OBJECTIVES: To explore genetics professionals' and patients' views about which outcome domains are most appropriate to measure the patient benefits of using a clinical genetics service. METHODS: A postal Delphi survey was sent to: 115 consultant geneticists; 162 genetic counsellors; 156 support group representatives; 106 patients. The survey contained 19 outcome domains and respondents assessed the usefulness of each for clinical genetics services. RESULTS: The final professional panel comprised 115 genetics healthcare professionals and the patient panel comprised 72 patients. The outcome domains that achieved consensus (at least 75% of panel rated 'useful') for the patient and professional panels were: decision-making; knowledge of the genetic condition; perceived personal control; risk perception; satisfaction; meeting expectations; ability to cope; diagnosis accuracy; quality of life. Comparison of the ratings between the professional panel and the patient panel showed there was no statistical difference (chi(2), p<0.01) between the ratings ('useful' compared to 'not useful') for 14 of the 19 outcome domains but found differences for the perceived usefulness of: level of depression; health status; spiritual well-being; test accuracy; rate of termination. CONCLUSIONS: This Delphi survey identified nine outcome domains which are good starting points to develop a core set of outcome measures for evaluating clinical genetics services.
AimThe primary aim of this study was to explore which outcome domains patients of CGSs and genetics healthcare professionals believe are most appropriate to measure the patient benefits of using a CGS. A secondary aim was to compare the views of patients and genetics healthcare professionals.
Payne, Katherine Nicholls, Stuart G. McAllister, Marion MacLeod, Rhona Ellis, Ian Donnai, Dian Davies, Linda M.

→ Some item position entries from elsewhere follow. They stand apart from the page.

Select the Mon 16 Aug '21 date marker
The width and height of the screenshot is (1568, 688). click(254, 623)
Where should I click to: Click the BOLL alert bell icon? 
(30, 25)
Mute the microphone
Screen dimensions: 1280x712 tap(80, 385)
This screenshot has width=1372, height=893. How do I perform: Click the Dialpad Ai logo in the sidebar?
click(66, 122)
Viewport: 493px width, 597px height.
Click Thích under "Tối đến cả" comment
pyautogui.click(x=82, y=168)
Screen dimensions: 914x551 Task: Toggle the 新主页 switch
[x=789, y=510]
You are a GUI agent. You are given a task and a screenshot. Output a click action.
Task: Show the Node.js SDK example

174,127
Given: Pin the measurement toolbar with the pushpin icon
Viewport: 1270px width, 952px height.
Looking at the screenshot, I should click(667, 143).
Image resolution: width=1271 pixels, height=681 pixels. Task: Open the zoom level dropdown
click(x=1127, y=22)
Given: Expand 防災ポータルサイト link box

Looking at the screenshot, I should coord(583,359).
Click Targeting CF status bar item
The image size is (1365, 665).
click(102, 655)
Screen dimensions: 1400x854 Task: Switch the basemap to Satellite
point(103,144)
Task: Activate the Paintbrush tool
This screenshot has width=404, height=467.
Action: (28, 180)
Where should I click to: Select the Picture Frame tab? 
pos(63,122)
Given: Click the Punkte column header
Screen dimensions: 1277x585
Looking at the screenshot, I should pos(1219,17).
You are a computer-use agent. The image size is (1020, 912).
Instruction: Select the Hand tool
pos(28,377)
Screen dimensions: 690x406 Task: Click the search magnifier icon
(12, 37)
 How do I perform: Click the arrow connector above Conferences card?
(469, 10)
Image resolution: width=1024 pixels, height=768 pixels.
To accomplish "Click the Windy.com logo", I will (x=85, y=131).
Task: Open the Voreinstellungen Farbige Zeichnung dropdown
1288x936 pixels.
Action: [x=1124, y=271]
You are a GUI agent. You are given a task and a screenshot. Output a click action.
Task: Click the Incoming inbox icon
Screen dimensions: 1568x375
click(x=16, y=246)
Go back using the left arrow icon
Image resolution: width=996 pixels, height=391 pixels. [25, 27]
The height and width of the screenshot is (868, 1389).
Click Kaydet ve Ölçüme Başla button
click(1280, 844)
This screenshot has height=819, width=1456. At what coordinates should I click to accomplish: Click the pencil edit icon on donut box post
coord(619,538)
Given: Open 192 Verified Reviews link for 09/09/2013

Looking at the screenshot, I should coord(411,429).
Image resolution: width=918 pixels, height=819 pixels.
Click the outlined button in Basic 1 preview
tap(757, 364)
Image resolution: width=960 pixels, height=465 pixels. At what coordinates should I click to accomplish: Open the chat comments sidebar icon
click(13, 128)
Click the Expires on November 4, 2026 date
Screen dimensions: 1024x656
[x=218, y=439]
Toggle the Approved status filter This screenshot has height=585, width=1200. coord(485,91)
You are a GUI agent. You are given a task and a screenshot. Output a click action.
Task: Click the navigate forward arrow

Disease Category: Genetic disorders
Disease Name:
Age Range: 16 - 100
Sex: Either
Nature of Intervention: Any
- Clinical experts
- Consumers (patients)
- Patient/ support group representatives
- Patient perspectives
- Recommendations made
- Delphi process
A postal Delphi survey was used. This Delphi used a ‘professional’ and ‘patient’ panel.
The ‘professional panel’ comprised a purposive sample of 277 clinicians (consultants, genetic counsellors, or specialist nurses) working in clinical genetics departments. Professional panel members were identified and recruited from the 19 specialist clinical genetics departments in hospitals based in England using published information on websites and clinical colleagues. The ‘patient panel’ comprised a purposive sample of patients and patient support group representatives. This includes patients with direct CGS experience and 156 patient representatives that may have direct or indirect experience, through their support group members, of using a CGS.
The Delphi questionnaire was informed by the results of a systematic review of validated outcome measures used in CGS evaluation (see Payne et al 2007) . These 19 domains describing the core concepts from existing validated outcome measures were re-phrased using lay language. Extensive pre-pilot work with genetics healthcare professionals and representatives from patient support groups was used to develop these ‘lay descriptions’ of the outcomes to be rated
Respondents assessed the usefulness of each the 19 outcome domains as a measure of patient benefit on a rating-scale (1 = strongly disagree; 4 = neither agree nor disagree; 7 = strongly agree). Panel members gave qualitative views on each outcome domain, patients were asked about their experience of using a CGS and professionals their views about the how outcome measures could be used but these data are not reported here.
The first round of the survey was used in a pilot study administered by the means of face-to-face interviews with genetics professionals (n = 9) and patients (n = 5) or support group representatives (n = 13), to test the framing and phrasing of the questions. Qualitative comments on the survey design were used to improve the layout of the questions but the wording of questions remained similar.
This Delphi process involved two rounds. In round one, posted in November 2005, panel members rated each of the 19 outcome domains and provided qualitative comments on their usefulness. The second round survey, posted in February 2006, contained the same questions but included bar charts summarising round one results. The results from the patient and professional panels were analysed separately and reported back to the relevant panel. Panel members were given a summary of the answers they gave in the first round. Panel members were advised that the second survey gave them the opportunity to change their answers but they were not obliged to change their mind.
This study used a cut-off of 75% criterion for consensus.